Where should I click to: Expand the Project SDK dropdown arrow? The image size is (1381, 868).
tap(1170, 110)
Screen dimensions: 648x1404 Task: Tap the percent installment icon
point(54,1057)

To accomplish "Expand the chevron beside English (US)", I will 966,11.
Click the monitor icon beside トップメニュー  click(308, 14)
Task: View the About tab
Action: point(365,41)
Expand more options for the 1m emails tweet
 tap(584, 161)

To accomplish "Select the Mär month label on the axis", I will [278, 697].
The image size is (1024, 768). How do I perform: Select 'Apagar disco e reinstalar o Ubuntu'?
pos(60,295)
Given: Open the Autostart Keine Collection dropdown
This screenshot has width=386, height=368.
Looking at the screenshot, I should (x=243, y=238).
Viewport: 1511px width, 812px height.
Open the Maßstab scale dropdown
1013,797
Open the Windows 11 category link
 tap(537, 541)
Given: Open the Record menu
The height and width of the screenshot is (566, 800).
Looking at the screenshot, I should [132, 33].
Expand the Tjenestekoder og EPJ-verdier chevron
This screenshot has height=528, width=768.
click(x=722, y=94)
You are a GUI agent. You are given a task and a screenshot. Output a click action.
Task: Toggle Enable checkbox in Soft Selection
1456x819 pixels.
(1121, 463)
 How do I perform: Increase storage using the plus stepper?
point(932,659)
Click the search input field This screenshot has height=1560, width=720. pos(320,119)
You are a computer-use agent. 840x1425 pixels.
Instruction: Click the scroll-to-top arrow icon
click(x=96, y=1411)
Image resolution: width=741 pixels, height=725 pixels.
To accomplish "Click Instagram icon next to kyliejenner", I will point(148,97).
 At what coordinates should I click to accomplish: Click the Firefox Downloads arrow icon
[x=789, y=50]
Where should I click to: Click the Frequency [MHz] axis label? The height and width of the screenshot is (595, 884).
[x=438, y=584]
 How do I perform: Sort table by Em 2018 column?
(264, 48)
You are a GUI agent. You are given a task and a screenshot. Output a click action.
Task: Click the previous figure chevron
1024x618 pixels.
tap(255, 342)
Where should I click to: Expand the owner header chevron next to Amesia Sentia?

■ ■ ■ ■ ■

**PROMPT:**
Every record, start to finish: reproduce it word for word.

**FINAL ANSWER:**
Where should I click to: Expand the Project SDK dropdown arrow? The image size is (1381, 868).
tap(1170, 110)
Screen dimensions: 648x1404 Task: Tap the percent installment icon
point(54,1057)

To accomplish "Expand the chevron beside English (US)", I will 966,11.
Click the monitor icon beside トップメニュー  click(308, 14)
Task: View the About tab
Action: point(365,41)
Expand more options for the 1m emails tweet
 tap(584, 161)

To accomplish "Select the Mär month label on the axis", I will [278, 697].
The image size is (1024, 768). How do I perform: Select 'Apagar disco e reinstalar o Ubuntu'?
pos(60,295)
Given: Open the Autostart Keine Collection dropdown
This screenshot has width=386, height=368.
Looking at the screenshot, I should (x=243, y=238).
Viewport: 1511px width, 812px height.
Open the Maßstab scale dropdown
1013,797
Open the Windows 11 category link
 tap(537, 541)
Given: Open the Record menu
The height and width of the screenshot is (566, 800).
Looking at the screenshot, I should [132, 33].
Expand the Tjenestekoder og EPJ-verdier chevron
This screenshot has height=528, width=768.
click(x=722, y=94)
You are a GUI agent. You are given a task and a screenshot. Output a click action.
Task: Toggle Enable checkbox in Soft Selection
1456x819 pixels.
(1121, 463)
 How do I perform: Increase storage using the plus stepper?
point(932,659)
Click the search input field This screenshot has height=1560, width=720. pos(320,119)
You are a computer-use agent. 840x1425 pixels.
Instruction: Click the scroll-to-top arrow icon
click(x=96, y=1411)
Image resolution: width=741 pixels, height=725 pixels.
To accomplish "Click Instagram icon next to kyliejenner", I will point(148,97).
 At what coordinates should I click to accomplish: Click the Firefox Downloads arrow icon
[x=789, y=50]
Where should I click to: Click the Frequency [MHz] axis label? The height and width of the screenshot is (595, 884).
[x=438, y=584]
 How do I perform: Sort table by Em 2018 column?
(264, 48)
You are a GUI agent. You are given a task and a screenshot. Output a click action.
Task: Click the previous figure chevron
1024x618 pixels.
tap(255, 342)
Where should I click to: Expand the owner header chevron next to Amesia Sentia?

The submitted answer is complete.